§ **Data supplied**
===============
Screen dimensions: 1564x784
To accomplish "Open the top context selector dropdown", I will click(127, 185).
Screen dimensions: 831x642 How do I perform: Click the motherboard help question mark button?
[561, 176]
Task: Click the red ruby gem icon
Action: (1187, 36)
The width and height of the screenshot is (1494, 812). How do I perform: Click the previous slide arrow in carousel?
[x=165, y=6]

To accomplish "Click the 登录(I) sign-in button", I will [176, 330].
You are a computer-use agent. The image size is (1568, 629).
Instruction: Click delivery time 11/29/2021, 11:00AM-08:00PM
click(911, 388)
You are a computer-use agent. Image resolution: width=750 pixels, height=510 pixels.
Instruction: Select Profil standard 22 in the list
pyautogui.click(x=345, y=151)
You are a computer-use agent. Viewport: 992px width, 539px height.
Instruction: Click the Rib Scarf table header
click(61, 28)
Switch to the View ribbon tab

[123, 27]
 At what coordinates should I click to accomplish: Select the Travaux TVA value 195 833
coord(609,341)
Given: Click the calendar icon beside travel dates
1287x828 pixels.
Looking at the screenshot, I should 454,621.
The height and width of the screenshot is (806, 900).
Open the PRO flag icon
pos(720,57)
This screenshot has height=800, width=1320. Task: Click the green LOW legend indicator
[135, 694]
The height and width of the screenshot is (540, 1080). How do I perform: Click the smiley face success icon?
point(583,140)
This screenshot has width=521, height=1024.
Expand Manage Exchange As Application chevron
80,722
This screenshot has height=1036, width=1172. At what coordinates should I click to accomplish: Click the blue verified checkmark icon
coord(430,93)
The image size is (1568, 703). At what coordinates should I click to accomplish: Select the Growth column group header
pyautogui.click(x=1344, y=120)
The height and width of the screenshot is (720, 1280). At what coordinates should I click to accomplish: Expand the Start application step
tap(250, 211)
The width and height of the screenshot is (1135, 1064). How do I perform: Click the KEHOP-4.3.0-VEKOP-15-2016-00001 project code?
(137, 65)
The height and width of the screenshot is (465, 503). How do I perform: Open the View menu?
===============
Please transcribe the records above in full, keeping every word.

Screen dimensions: 1564x784
To accomplish "Open the top context selector dropdown", I will click(127, 185).
Screen dimensions: 831x642 How do I perform: Click the motherboard help question mark button?
[561, 176]
Task: Click the red ruby gem icon
Action: (1187, 36)
The width and height of the screenshot is (1494, 812). How do I perform: Click the previous slide arrow in carousel?
[x=165, y=6]

To accomplish "Click the 登录(I) sign-in button", I will [176, 330].
You are a computer-use agent. The image size is (1568, 629).
Instruction: Click delivery time 11/29/2021, 11:00AM-08:00PM
click(911, 388)
You are a computer-use agent. Image resolution: width=750 pixels, height=510 pixels.
Instruction: Select Profil standard 22 in the list
pyautogui.click(x=345, y=151)
You are a computer-use agent. Viewport: 992px width, 539px height.
Instruction: Click the Rib Scarf table header
click(61, 28)
Switch to the View ribbon tab

[123, 27]
 At what coordinates should I click to accomplish: Select the Travaux TVA value 195 833
coord(609,341)
Given: Click the calendar icon beside travel dates
1287x828 pixels.
Looking at the screenshot, I should 454,621.
The height and width of the screenshot is (806, 900).
Open the PRO flag icon
pos(720,57)
This screenshot has height=800, width=1320. Task: Click the green LOW legend indicator
[135, 694]
The height and width of the screenshot is (540, 1080). How do I perform: Click the smiley face success icon?
point(583,140)
This screenshot has width=521, height=1024.
Expand Manage Exchange As Application chevron
80,722
This screenshot has height=1036, width=1172. At what coordinates should I click to accomplish: Click the blue verified checkmark icon
coord(430,93)
The image size is (1568, 703). At what coordinates should I click to accomplish: Select the Growth column group header
pyautogui.click(x=1344, y=120)
The height and width of the screenshot is (720, 1280). At what coordinates should I click to accomplish: Expand the Start application step
tap(250, 211)
The width and height of the screenshot is (1135, 1064). How do I perform: Click the KEHOP-4.3.0-VEKOP-15-2016-00001 project code?
(137, 65)
The height and width of the screenshot is (465, 503). How do I perform: Open the View menu?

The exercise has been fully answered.